Penetration of a cosmetic product into your skin depends on the ingredient, the delivery mechanism, the overall health of your skin and your environment (e.g. the temperature, humidity). Carrier oils in Kyūshi this would be your Squalane, jojoba, Meadowfoam & Hemp will penetrate into the very top layer of the epidermis (stratum corneum) and generally go no further, while essential oils can penetrate into your bloodstream, although some of this happens through inhalation. Which is why we want you to take three deep breaths of the amazing organic essential oils to really absorb all those benefits, but think about when you’re breathing in all those mystery chemicals in household cleaners, shampoos, perfume, and your other cosmetics.

If a product contains water, it will need a preservative of some description to keep you safe. Certain preservatives are known to irritate some people’s skin. Certain preservatives have had big question marks raised around their use: some are thought to act as hormone disruptors or worse. Others are just avoided by many consumers altogether.
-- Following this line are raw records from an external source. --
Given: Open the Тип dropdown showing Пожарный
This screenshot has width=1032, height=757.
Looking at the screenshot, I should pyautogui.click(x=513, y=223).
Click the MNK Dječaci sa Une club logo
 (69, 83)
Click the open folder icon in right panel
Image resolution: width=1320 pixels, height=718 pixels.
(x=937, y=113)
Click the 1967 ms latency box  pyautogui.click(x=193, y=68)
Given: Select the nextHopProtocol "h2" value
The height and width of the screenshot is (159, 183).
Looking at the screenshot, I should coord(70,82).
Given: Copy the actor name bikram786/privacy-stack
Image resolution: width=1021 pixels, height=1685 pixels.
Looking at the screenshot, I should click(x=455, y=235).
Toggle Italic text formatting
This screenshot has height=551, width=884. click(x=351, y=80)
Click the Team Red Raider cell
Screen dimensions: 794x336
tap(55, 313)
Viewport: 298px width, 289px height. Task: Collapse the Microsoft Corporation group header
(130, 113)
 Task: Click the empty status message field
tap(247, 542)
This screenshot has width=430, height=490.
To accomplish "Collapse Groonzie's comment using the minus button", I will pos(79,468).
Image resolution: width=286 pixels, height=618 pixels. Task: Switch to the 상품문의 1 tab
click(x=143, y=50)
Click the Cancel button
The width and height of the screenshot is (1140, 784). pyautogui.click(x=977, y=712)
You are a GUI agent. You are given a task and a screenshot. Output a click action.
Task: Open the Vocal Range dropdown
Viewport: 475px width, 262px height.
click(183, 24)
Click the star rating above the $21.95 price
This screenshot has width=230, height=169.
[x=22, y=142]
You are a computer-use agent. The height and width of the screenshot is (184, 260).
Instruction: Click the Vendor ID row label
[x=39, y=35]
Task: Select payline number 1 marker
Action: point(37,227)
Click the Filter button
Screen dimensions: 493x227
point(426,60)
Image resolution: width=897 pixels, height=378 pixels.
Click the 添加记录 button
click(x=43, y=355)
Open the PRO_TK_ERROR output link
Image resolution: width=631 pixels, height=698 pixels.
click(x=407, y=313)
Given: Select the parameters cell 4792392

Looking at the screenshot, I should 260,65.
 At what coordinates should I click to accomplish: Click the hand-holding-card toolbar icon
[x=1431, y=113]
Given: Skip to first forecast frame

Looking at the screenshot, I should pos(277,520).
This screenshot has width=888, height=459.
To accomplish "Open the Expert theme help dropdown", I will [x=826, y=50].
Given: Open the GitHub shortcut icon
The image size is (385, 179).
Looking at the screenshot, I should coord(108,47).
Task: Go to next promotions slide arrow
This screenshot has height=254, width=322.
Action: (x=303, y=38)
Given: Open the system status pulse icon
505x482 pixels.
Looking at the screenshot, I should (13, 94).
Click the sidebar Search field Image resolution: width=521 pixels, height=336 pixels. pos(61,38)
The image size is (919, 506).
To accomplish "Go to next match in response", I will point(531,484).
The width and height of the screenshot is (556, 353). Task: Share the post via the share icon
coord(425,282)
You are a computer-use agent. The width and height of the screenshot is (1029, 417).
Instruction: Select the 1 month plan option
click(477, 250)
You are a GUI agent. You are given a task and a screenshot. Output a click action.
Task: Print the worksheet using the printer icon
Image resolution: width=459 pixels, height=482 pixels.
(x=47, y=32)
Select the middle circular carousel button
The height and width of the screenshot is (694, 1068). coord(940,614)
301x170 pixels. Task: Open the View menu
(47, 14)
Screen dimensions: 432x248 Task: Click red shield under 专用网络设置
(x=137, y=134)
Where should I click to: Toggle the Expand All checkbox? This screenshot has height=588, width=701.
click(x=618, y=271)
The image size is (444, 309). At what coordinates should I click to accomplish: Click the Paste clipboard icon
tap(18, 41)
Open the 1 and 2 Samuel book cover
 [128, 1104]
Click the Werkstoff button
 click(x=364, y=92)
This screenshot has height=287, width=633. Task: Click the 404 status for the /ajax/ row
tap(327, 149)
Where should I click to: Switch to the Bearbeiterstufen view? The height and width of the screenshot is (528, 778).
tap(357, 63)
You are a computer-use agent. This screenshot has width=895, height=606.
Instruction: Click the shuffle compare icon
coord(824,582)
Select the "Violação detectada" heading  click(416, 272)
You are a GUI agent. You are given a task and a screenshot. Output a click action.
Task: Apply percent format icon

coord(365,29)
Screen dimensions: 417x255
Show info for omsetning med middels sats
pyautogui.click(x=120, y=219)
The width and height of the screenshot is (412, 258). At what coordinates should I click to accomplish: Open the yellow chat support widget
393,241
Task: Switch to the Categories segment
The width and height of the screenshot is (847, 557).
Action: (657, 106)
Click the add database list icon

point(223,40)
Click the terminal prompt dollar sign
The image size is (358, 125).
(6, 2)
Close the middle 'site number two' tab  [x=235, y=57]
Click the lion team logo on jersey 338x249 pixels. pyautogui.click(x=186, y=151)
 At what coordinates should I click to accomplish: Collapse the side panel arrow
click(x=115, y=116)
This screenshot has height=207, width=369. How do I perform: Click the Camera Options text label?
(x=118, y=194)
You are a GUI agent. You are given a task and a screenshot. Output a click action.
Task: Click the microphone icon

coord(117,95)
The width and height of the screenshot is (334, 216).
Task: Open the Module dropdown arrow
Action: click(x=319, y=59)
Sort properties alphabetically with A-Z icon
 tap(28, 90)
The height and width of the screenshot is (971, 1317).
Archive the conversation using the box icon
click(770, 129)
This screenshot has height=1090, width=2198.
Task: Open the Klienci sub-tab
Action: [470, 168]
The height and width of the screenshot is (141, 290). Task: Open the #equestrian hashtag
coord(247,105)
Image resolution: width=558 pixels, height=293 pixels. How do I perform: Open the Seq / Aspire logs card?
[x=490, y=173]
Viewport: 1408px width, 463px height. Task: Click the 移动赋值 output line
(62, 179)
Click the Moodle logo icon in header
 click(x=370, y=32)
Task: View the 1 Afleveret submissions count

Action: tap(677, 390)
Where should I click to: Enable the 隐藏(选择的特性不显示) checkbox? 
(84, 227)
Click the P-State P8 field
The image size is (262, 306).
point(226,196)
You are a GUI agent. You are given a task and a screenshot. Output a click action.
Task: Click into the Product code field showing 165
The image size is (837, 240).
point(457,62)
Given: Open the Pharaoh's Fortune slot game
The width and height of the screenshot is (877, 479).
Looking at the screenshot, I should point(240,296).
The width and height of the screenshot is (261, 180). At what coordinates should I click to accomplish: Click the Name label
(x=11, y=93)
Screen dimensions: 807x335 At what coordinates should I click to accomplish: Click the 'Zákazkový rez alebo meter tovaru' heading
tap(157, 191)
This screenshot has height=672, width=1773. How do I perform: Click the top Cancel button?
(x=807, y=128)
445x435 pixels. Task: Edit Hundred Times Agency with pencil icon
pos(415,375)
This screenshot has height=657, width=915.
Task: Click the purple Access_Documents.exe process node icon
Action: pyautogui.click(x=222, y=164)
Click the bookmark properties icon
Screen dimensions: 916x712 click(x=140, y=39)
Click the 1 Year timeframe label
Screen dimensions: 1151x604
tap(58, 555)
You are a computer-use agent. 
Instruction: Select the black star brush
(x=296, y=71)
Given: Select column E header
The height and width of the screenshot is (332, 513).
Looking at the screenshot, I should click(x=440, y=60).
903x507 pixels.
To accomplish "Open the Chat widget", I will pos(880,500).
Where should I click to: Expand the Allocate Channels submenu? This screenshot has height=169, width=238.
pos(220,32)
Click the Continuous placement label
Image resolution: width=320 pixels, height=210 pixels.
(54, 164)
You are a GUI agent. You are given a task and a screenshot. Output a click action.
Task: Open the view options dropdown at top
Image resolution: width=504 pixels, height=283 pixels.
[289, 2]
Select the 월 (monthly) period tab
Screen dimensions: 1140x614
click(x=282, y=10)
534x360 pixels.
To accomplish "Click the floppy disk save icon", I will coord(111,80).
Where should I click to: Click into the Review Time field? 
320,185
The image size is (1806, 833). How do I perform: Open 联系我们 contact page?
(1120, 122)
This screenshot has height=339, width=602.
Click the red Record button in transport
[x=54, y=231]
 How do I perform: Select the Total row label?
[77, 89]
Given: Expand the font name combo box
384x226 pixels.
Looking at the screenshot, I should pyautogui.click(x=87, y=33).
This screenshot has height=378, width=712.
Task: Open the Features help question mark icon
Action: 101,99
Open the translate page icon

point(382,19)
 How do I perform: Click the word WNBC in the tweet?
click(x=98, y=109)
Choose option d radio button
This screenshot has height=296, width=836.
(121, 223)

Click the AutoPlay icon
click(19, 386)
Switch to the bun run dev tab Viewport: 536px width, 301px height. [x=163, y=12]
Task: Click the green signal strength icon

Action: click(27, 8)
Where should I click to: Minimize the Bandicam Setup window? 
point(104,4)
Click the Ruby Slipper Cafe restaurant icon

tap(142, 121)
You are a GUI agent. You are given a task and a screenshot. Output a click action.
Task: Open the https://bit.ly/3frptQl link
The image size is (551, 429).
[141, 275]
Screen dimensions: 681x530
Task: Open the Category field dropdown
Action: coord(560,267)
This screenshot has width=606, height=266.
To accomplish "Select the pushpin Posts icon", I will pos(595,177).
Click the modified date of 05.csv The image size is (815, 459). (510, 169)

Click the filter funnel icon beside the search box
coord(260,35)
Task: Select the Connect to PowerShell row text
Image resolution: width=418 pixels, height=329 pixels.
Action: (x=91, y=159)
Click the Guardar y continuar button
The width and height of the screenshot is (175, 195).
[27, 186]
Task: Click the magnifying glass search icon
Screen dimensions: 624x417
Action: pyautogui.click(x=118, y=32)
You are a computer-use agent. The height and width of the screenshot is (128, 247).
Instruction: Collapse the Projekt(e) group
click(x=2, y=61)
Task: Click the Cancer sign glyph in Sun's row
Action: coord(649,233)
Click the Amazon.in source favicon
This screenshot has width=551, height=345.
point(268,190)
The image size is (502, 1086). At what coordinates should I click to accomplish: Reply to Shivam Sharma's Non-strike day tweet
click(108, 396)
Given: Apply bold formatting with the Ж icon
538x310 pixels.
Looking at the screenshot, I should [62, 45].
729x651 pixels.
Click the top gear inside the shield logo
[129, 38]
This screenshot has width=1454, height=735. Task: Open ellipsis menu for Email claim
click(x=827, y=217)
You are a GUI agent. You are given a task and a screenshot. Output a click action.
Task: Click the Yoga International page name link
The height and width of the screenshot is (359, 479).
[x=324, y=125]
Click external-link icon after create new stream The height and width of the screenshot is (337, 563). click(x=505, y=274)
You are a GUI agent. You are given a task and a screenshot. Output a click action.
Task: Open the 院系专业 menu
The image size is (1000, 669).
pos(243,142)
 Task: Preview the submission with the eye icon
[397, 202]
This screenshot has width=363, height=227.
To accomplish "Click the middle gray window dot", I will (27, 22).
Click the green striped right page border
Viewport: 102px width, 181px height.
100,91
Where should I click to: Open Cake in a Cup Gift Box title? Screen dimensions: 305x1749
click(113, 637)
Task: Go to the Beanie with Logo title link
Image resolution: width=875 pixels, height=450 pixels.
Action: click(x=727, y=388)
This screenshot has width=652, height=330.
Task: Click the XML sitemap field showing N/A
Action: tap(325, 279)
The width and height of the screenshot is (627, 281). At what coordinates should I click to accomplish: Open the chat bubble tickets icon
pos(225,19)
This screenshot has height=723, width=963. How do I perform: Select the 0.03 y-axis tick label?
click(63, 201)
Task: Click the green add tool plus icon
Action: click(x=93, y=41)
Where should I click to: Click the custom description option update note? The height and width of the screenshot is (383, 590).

As our face oils don’t contain any water they don’t require a preservative but I popped some vitamin E in there to help against oxidisation and it adds a little extra moisture.
But preservatives do serve a very important purpose in water based products – they stop bacteria, fungus and yeast from growing in your cosmetics. If any of these microbes came into contact with your skin they could cause a serious infection, or worse – there have been cases of people being blinded or killed by unpreserved cosmetics. Luckily, there are lots of natural preservatives coming onto the market all the time. These can be used to keep your skin safe and still meet our natural requirements.

Many preservatives and other ingredients in the skincare industry have been used in food for decades. You might for instance try to completely avoid parabens in your skincare, but that doesn’t mean that you’re not eating them! A 2013 study found that 90% of food and drink surveyed in the New York City (USA) area contained parabens. Many of these ingredients are dressed up as E-numbers and additives so if you truly want to avoid synthetic preservatives, make sure you read your food labels.

These Chemicals are always changing some get banned and some new ones appear. As we move forward in Kyūshi developing new products we hope you will love, keep in mind that we are doing our very best to keep you healthy and safe both inside and out. We urge you to get ingredient savvy, read your labels, not just in your bathroom cabinet, your food, cleaning products, air fresheners, washing tablets, even down to the paint you paint on your walls.